■ **THE RECORDS**
┌──
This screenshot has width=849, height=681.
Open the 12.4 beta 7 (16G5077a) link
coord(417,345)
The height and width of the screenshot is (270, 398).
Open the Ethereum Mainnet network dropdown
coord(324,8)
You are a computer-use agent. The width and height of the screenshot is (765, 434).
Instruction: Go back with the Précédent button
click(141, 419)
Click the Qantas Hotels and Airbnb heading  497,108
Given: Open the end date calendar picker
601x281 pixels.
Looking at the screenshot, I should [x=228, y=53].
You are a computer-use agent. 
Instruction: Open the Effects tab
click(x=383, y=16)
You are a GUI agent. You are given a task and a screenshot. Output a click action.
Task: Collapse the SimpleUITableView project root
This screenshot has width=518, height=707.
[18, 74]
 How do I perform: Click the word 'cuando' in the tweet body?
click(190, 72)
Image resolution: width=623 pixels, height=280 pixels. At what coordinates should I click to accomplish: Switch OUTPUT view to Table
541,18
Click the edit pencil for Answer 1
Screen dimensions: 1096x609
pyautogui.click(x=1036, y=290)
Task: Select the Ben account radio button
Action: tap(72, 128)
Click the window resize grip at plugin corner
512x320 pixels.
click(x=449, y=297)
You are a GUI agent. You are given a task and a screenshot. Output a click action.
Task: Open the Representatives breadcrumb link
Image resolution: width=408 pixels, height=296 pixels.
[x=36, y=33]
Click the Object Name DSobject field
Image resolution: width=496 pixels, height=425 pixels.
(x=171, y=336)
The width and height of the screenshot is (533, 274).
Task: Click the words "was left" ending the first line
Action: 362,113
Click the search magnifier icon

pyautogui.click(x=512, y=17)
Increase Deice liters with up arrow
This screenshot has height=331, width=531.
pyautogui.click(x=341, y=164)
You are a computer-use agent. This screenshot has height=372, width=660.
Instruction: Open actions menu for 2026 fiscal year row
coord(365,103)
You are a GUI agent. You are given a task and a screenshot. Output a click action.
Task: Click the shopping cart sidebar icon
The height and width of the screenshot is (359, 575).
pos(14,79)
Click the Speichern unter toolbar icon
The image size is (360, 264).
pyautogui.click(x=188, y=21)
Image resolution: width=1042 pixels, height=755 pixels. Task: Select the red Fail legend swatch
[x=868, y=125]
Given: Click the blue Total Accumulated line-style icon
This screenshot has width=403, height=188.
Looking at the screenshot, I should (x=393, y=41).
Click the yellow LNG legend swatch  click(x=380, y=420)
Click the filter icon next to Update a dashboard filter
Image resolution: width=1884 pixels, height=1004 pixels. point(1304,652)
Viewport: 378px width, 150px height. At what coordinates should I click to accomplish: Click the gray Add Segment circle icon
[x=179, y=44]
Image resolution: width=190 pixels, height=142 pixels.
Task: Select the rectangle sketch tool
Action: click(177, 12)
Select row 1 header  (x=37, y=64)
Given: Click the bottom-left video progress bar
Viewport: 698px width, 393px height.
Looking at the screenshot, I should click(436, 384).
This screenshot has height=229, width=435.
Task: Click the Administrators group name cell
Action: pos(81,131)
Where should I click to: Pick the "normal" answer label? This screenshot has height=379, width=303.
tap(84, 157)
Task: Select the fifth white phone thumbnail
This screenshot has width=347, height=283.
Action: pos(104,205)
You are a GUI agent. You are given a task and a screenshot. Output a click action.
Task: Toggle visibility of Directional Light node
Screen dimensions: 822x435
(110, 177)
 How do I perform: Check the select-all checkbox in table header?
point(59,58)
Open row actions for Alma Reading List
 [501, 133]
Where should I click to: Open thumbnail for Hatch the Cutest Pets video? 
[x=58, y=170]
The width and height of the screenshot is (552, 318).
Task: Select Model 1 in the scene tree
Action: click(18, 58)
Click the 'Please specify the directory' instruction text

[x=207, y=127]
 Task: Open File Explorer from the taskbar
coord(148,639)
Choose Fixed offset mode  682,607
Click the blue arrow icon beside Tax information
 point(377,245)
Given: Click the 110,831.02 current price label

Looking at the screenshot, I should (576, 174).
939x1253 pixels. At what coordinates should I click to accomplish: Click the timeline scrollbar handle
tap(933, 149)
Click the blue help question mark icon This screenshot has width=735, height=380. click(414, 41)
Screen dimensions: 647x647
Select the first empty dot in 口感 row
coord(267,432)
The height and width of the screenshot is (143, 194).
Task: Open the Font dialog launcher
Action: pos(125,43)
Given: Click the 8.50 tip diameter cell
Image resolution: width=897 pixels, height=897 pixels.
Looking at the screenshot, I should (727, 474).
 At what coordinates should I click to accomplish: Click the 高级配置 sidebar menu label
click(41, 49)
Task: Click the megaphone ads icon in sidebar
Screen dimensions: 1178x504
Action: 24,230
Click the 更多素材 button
└──
■ **TASK OBJECTIVE**
From the data above, copy each line with the string "computer" in it.

■ **SOLVED PROBLEM**
You are a computer-use agent. The width and height of the screenshot is (765, 434).
You are a computer-use agent. 
You are a computer-use agent. This screenshot has height=372, width=660.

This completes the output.